Représentant la Première ministre cheffe du gouvernement, Judith Suminwa, le vice-Premier ministre en charge de la Fonction publique, Jean-Pierre Lihau, a procédé, jeudi 29 janvier 2026, à l’Hôtel du gouvernement, au lancement officiel des travaux de la 37ème session extraordinaire du Conseil national du travail -CNT. Les travaux de cette session extraordinaire qui vont débuter lundi 2 février 2026 au centre catholique Caritas Congo, dans la commune de la Gombe, réuniront la tripartite gouvernement de la République – employeurs – travailleurs, pour se pencher sur l’évaluation du SMIG.
Dans son mot d’ouverture de ces assises de haute portée sociale, le VPM Jean-Pierre Lihau a fait savoir que l’enjeu de cette session extraordinaire est de trouver le point d’équilibre dans l’application du Salaire minimum interprofessionnel garanti -SMIG.
Le gestionnaire des ressources humaines de l’État a réaffirmé l’engagement du gouvernement d’œuvrer pour l’amélioration des conditions de travail, non seulement des fonctionnaires de l’État, mais aussi des travailleurs du secteur privé.

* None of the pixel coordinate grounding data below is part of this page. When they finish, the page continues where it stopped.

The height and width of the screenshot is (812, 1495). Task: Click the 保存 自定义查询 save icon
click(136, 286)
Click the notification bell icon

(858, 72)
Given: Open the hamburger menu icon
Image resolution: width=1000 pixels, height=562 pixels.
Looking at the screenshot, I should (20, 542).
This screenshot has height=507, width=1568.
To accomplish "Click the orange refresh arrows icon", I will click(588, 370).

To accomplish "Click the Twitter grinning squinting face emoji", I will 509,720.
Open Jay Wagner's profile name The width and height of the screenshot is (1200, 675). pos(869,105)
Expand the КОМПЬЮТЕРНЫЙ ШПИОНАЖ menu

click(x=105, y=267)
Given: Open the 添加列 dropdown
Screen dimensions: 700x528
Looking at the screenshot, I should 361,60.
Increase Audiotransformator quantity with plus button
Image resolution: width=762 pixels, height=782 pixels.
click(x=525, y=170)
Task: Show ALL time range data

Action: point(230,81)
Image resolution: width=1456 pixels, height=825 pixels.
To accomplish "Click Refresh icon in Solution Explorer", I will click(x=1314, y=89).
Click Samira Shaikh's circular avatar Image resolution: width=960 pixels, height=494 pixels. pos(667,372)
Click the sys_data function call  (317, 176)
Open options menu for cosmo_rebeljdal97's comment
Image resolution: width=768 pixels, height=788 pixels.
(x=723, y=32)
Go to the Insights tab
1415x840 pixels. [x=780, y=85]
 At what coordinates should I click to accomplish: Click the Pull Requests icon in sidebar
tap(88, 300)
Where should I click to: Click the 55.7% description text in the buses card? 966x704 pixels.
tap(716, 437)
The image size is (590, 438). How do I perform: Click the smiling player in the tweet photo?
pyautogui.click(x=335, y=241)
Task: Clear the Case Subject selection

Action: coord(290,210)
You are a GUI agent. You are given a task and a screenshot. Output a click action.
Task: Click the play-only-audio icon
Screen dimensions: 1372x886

Cette occasion a permis à Jean-Pierre Lihau de marteler le patriotisme, la protection des emplois et le dialogue social pour la résolution de tout problème dans le milieu du travail. Bien avant, le ministre de l’Emploi et du Travail, Ferdinand Massamba, avait indiqué que ces travaux s’inscrivaient dans une démarche de continuité et de cohésion institutionnelle, surtout qu’ils faisaient suite aux consultations courageusement entamées par la Première ministre, Judith Suminwa, avec les partenaires sociaux.
«Ces échanges ont permis de préparer le terrain en identifiant les points de convergence et les zones de préoccupation afin que cette session ne se limite pas à de simples débats, mais arrive à trouver des solutions courageuses et équitables», a-t-il déclaré. De leur côté, les représentants des organisations professionnelles des travailleurs, Gedila Kuku, coordonnateur national honoraire de l’Intersyndicale du Congo, et celui des organisations professionnelles des employeurs, Thierry Ngoyi, administrateur de la FEC, ont tour à tour mis l’accent sur la responsabilité du gouvernement de garantir de bonnes conditions de travail pour les travailleurs et les employeurs, afin de leur permettre de donner le meilleur rendement. À partir du lundi prochain, le monde du travail RD-congolais va vibrer au rythme de l’évaluation du SMIG.